** Start of GIVEN ENTRIES **

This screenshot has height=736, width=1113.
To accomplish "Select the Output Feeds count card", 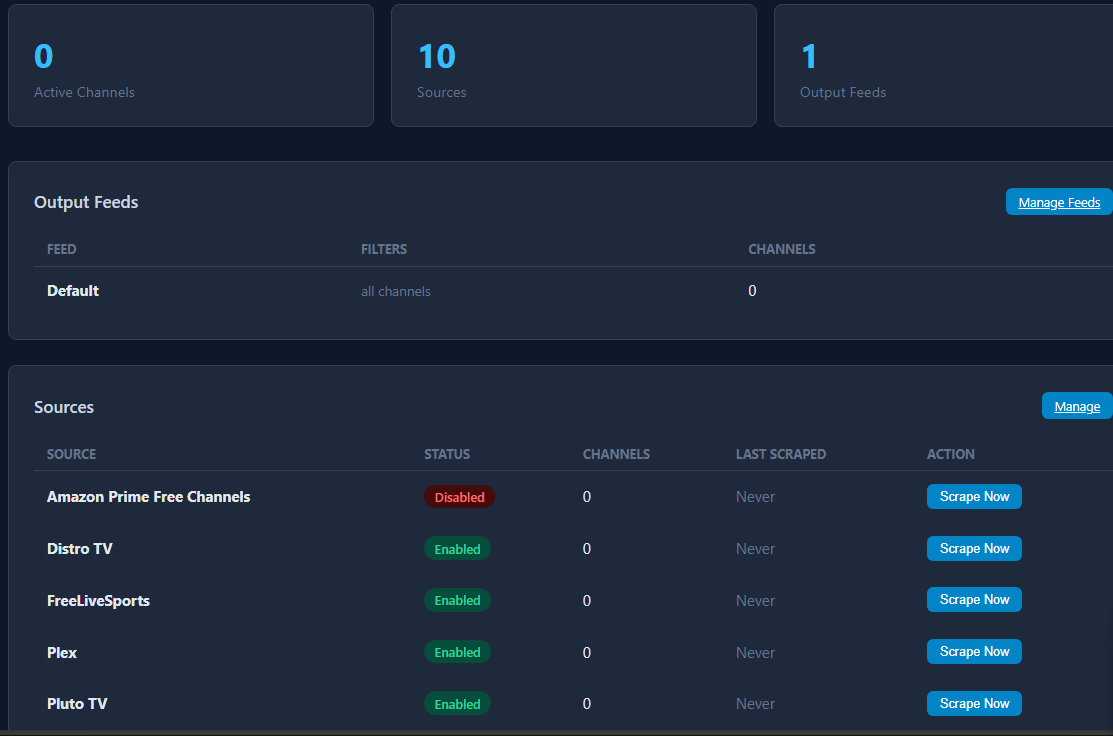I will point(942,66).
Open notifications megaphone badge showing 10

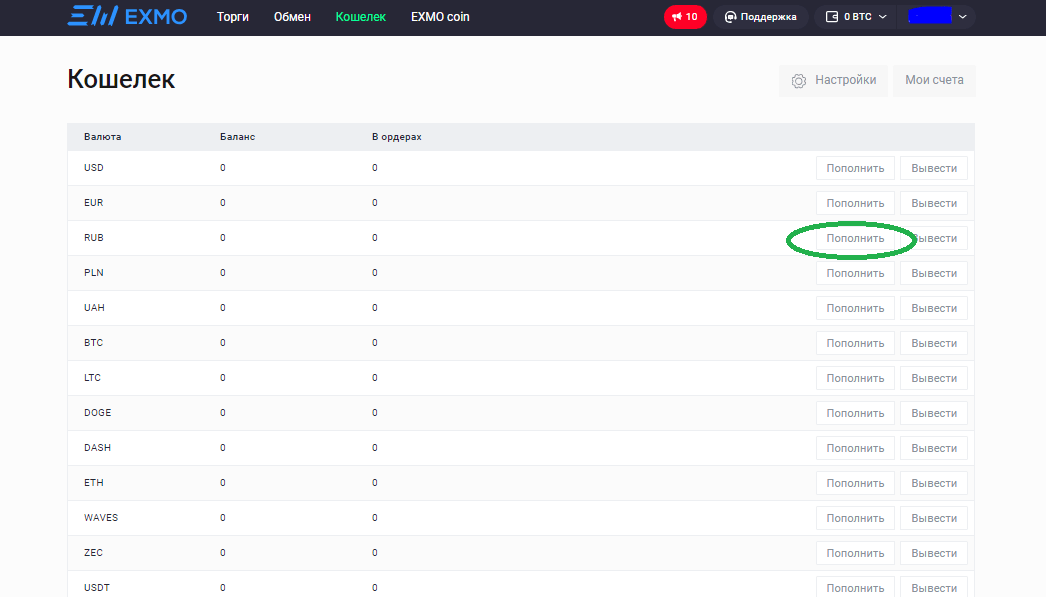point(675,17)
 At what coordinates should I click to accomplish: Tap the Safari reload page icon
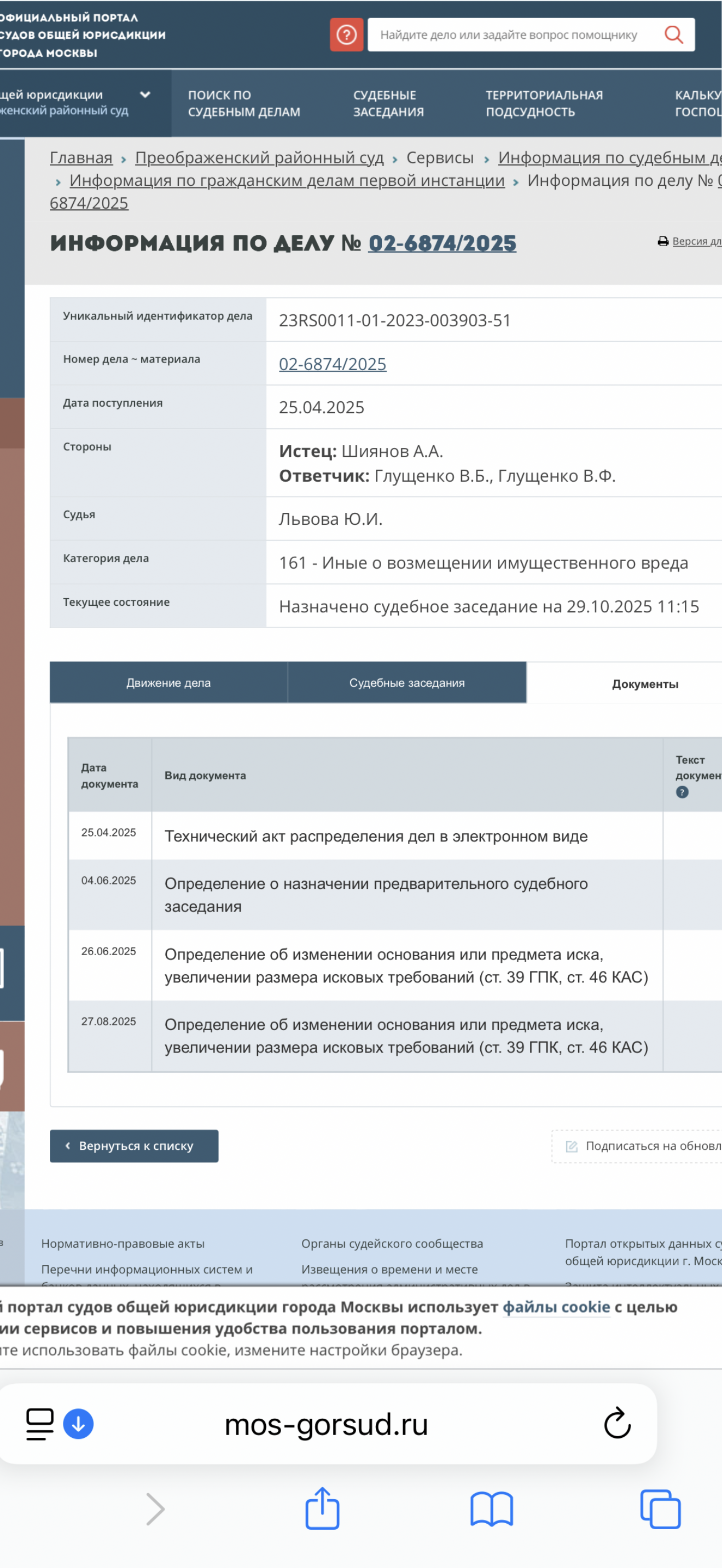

** End of GIVEN ENTRIES **

— SHORT PROBLEM —
Reproduce verbatim the rows from the line containing "Open notifications megaphone badge showing 10" through the end of the rows, including both ends, and omit the pictures from your answer.

— THE COMPLETED TASK —
Open notifications megaphone badge showing 10

point(675,17)
 At what coordinates should I click to accomplish: Tap the Safari reload page icon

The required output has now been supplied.